Yo sé, por ejemplo, que las tazas de nuestra vajilla de diario son de doscientosveinticinco, que las que trajo El Marido de África son de doscientoscuarenta y que la que se rompió ayer era de doscientosdiez. Sé además que los yogures Danone son de cientoveinticinco y los Activia redonditos de cientoquince. Y sumo. Por tres. Y calculo. Y no me doy por vencida hasta que en cada uno de los tres buches de mis tres queridas han entrado los quinientos mililitros de rigor. Pero me está costando la poca juventud que me quedaba. Avisados están.

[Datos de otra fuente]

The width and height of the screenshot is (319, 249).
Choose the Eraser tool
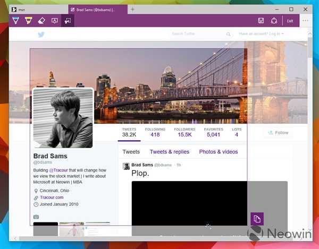41,21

Yo por las mañanas me levanto ya cabreada. Para ahorrar tiempo. Si El Marido no ha huido en uno de esos viajes de negocios que estoy segurísima se inventa para ahorrarse el colacao, él va preparando el desayuno mientras yo voy haciendo camas a medida que desciendo pisos de nuestra vivienda unifamiliar. Mientras me encaramo a la litera de La Segunda para abullonar la almohada como mandan los cánones empieza mi ritual a grito pelado: ¿Os habéis tomado ya el colacao? A lo que ellas responden al unísono: ¡Casi! Una podría deducir de tan convincente respuesta que efectivamente van por lo menos por la mitad de la taza. Ni en pintura. Ese casi significa ni hemos empezado ni tenemos intención de hacerlo. Que lo sepas.

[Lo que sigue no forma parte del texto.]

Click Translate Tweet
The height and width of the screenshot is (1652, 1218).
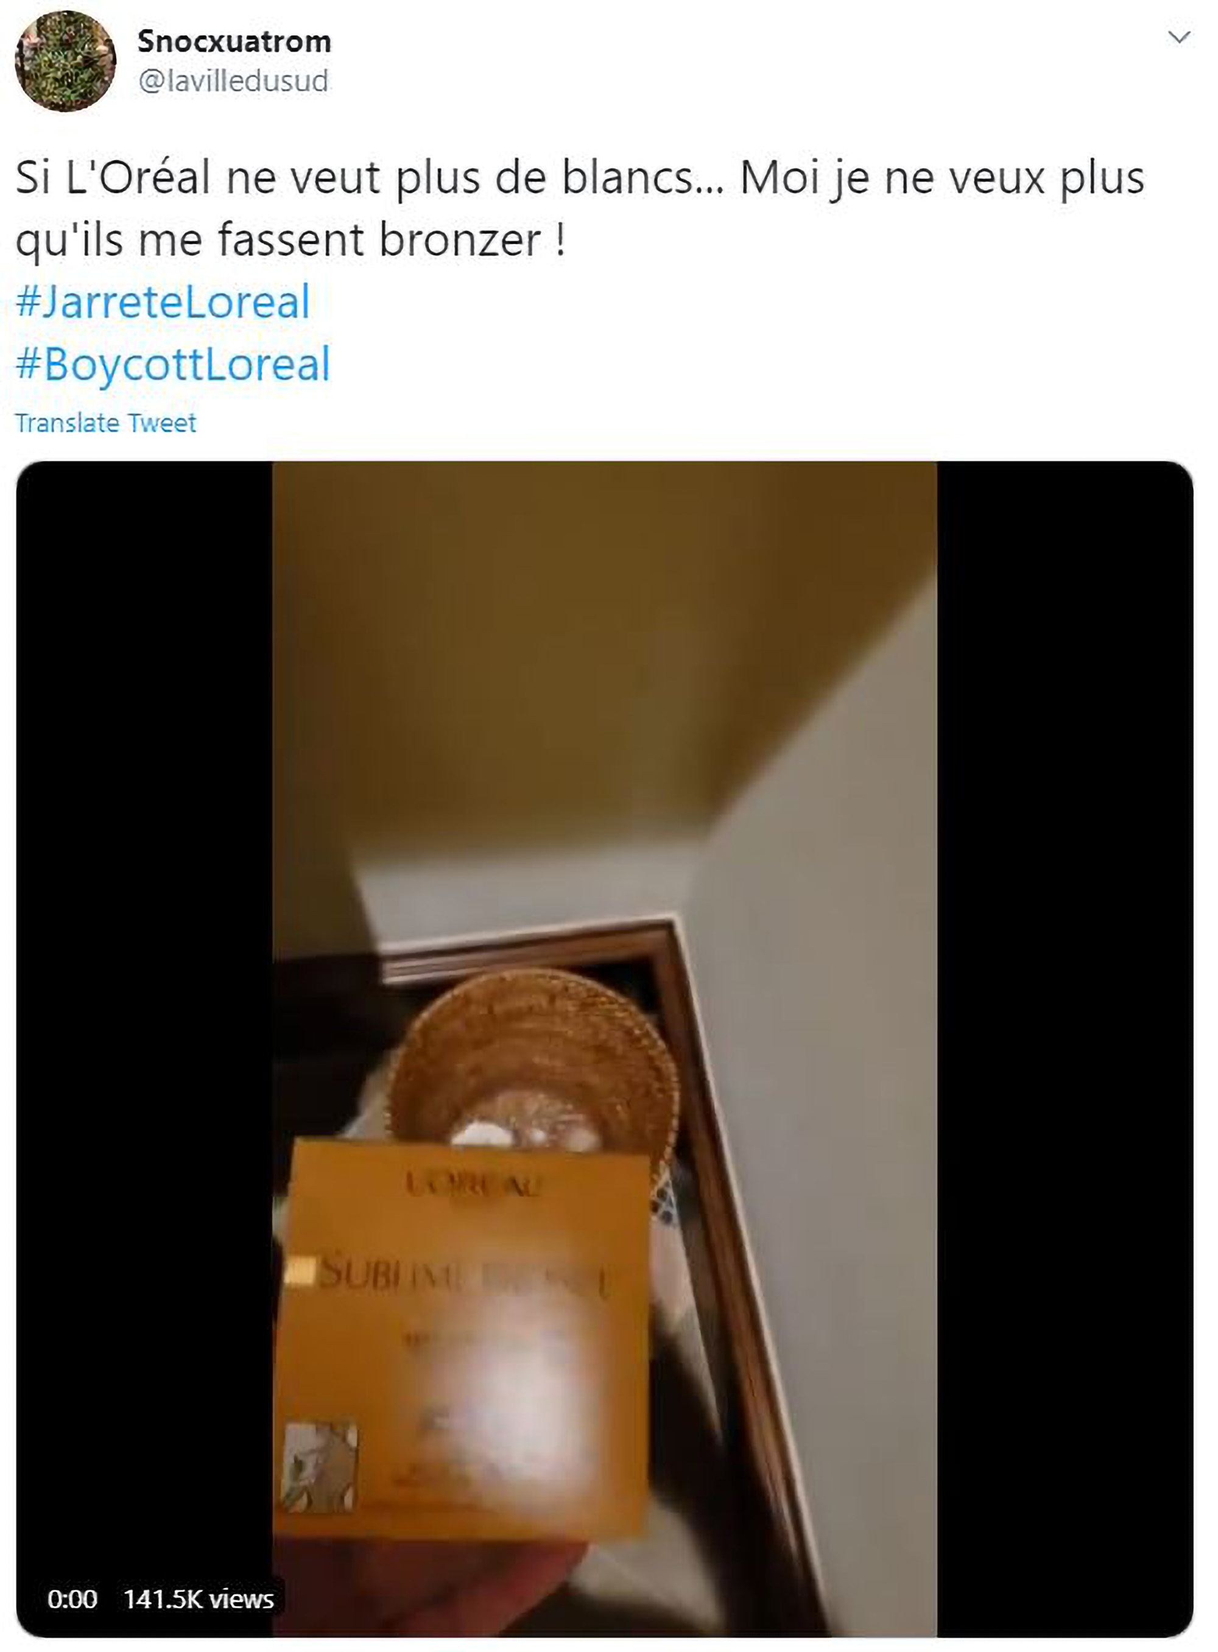point(105,423)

Indefectiblemente,cuando por fin hago mi aparición estelar en la planta baja precedida por un temblor de escala cinco que no presagia nada bueno, las huevonas de mis hijas están mareando la pajita. Pero sorbo, lo que se dice sorbo, ni uno. En ese momento mi tensión se dispara un mínimo de cinco puntos y ya entre mi persona y un ictus con hemiplejia sólo queda el colacao. La Primera suele claudicar a la segunda amenaza, sobretodo cuando ésta incluye la cancelación de la inminente celebración de su séptimo cumpleaños. La Segunda me mira sin verme mientras se toma el colacao a un ritmo de infarto. El que me va a dar a mí de verla beber tan despacio.
Y ya sólo queda una. Qué alivio pensarán ustedes. Pues no. La Tercera sigue sin inmutarse repartiendo gutenmorgens a grito pelado con un buen humor para matarla. Me acerco a ella con una mezcla de aprensión y determinación. Le canto, le bailo, la castigo en el baño, la saco del baño, recojo el papel higiénico que ha desenrollado por completo. Le grito, le beso, hacemos chinchín. Bebemos con pajita, a morro, a cucharadas. Le suplico, le exijo, le amenazo y le ruego. Por lo que más quiera. Y se lo bebe.
En ese momento de gloria divina ya sólo me queda que se laven los dientes, la cara y las manos. Que se vistan. Que se peinen. Que recojan. Y que se vayan. De una vez por todas.